One of the questions is for instance the recognition of diplomas of some of these people coming from Syria, some of whom are doctors, engineers and other professionals, she said.
Unless, she said, their diplomas are recognised they cannot be fully integrated in a job situation at least for a number of years, up to the moment when maybe they decide to go back to their country.
The Ministerial Conference in Nicosia, she said, discussed how to use education to develop the values that will facilitate a peaceful coexistence, how to integrate diversity and the values needed that prevent radicalisation and encourage integration of immigrants.
These discussions, she said, come together in a kind of new policy development for the CoE in relation to the school system in Europe.
What we are trying to do is to bring to the classroom new curricula which will enable teachers to provide to students with the competencies in order to live in respect of other citizens and appreciate diversity she told CNA.
The CoE official pointed out that in order to produce this policy and curricula, which are called framework of competencies, delegates at the Nicosia Ministerial Conference discussed about the results of the testing of this framework that was already put in place for one year in 1,200 schools throughout Europe in 14 countries, members of the CoE, including Cyprus.

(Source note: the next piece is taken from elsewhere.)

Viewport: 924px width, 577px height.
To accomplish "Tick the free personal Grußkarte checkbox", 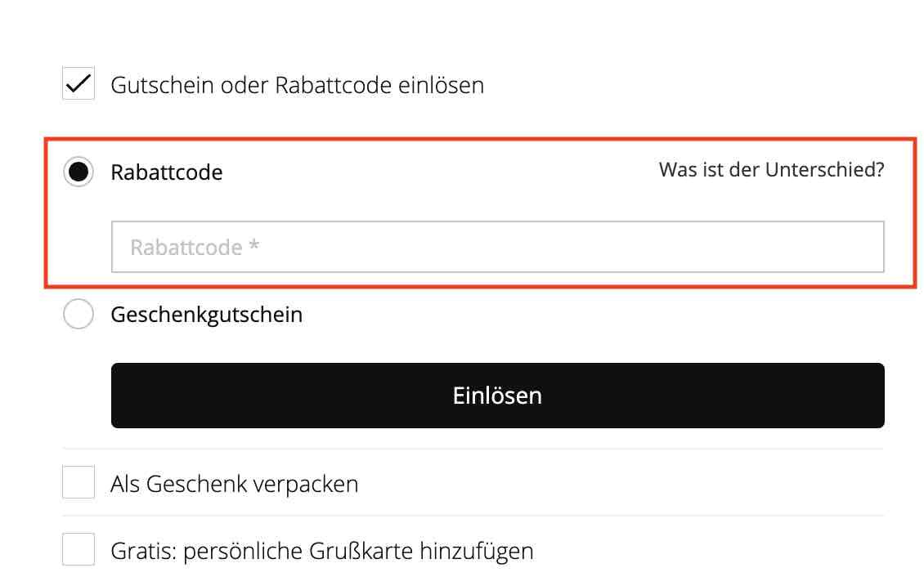I will pos(78,549).
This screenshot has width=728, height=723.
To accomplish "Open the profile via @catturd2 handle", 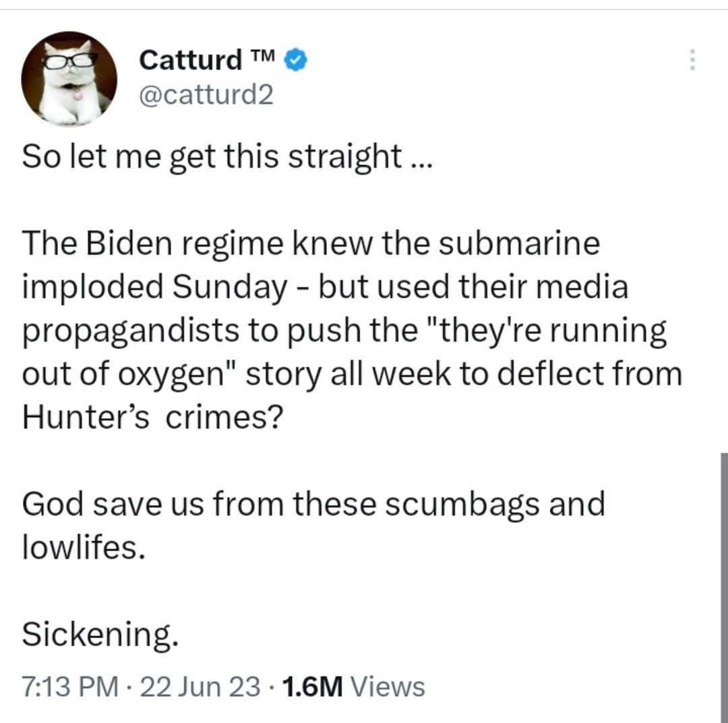I will point(207,96).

The countries participating are Cyprus, Greece, Romania, Montenegro, Andorra, Georgia, Portugal,Czech Republic, Belarus, Estonia, Norway, Luxembourg, Belgium, Spain, Germany and France.

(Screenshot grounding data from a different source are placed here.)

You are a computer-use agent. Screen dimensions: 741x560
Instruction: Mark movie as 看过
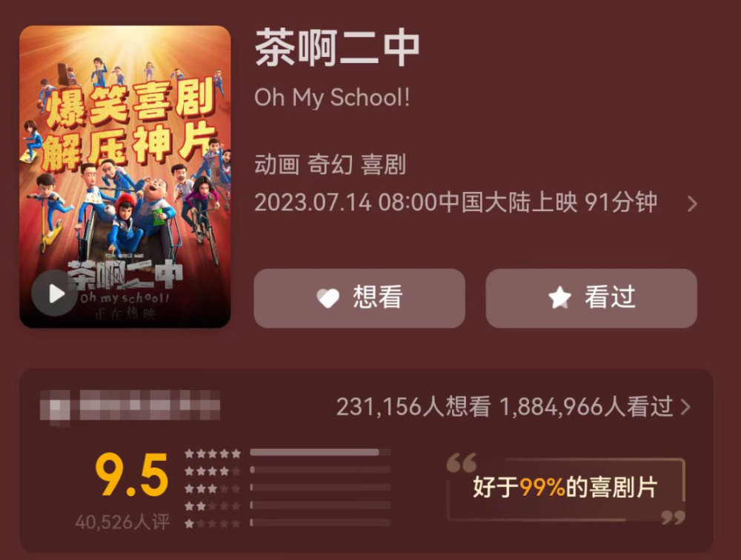tap(591, 299)
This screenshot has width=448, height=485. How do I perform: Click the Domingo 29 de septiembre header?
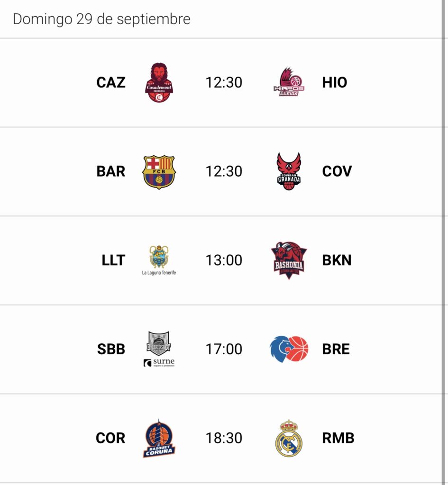click(101, 19)
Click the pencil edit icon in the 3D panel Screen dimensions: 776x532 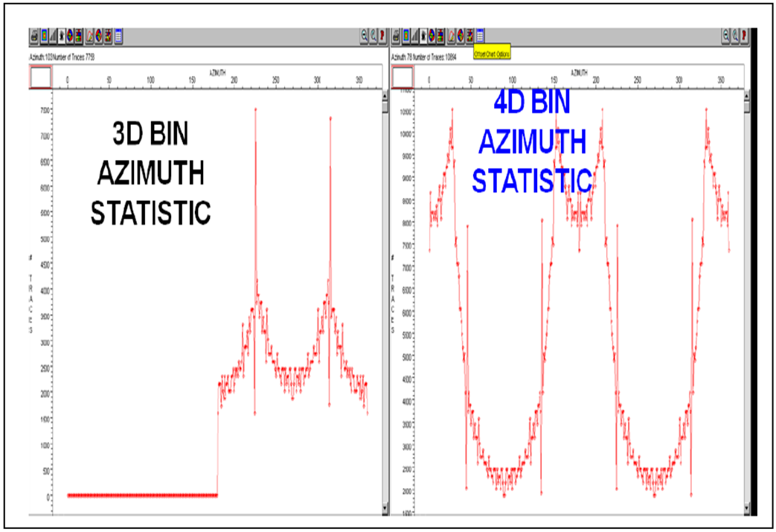(x=89, y=35)
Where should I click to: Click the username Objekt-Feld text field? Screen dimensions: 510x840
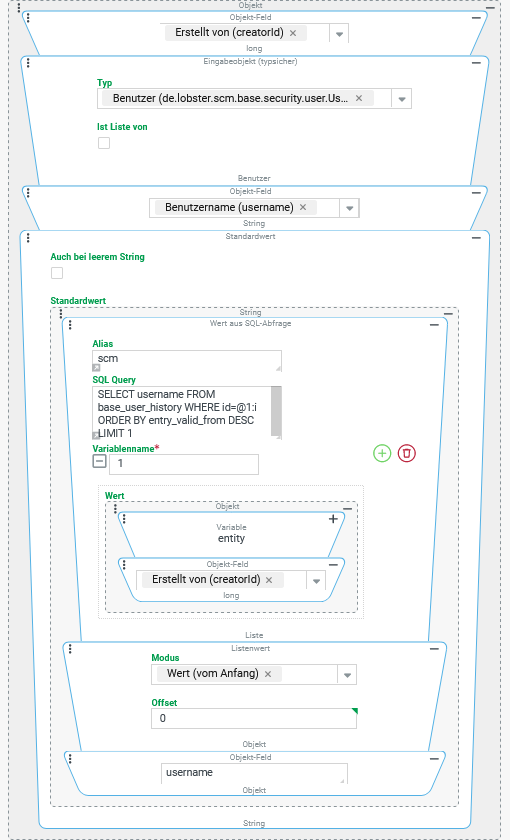254,774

She said that the issue will be further discussed during the next conference of Ministers of Education that will be held in the Czech Republic, the next Chair of the Committee of Ministers.
Noting that this is a unique exercise” she said that CoE is the only organisation working on this.
Concluding, she pointed out the support of the initial group of countries, which ,through practising the system, they give their feedback, so that the necessary competencies for democratic citizenship can be developed, “which is the only way to guarantee that democracy remains healthy and sustainable”.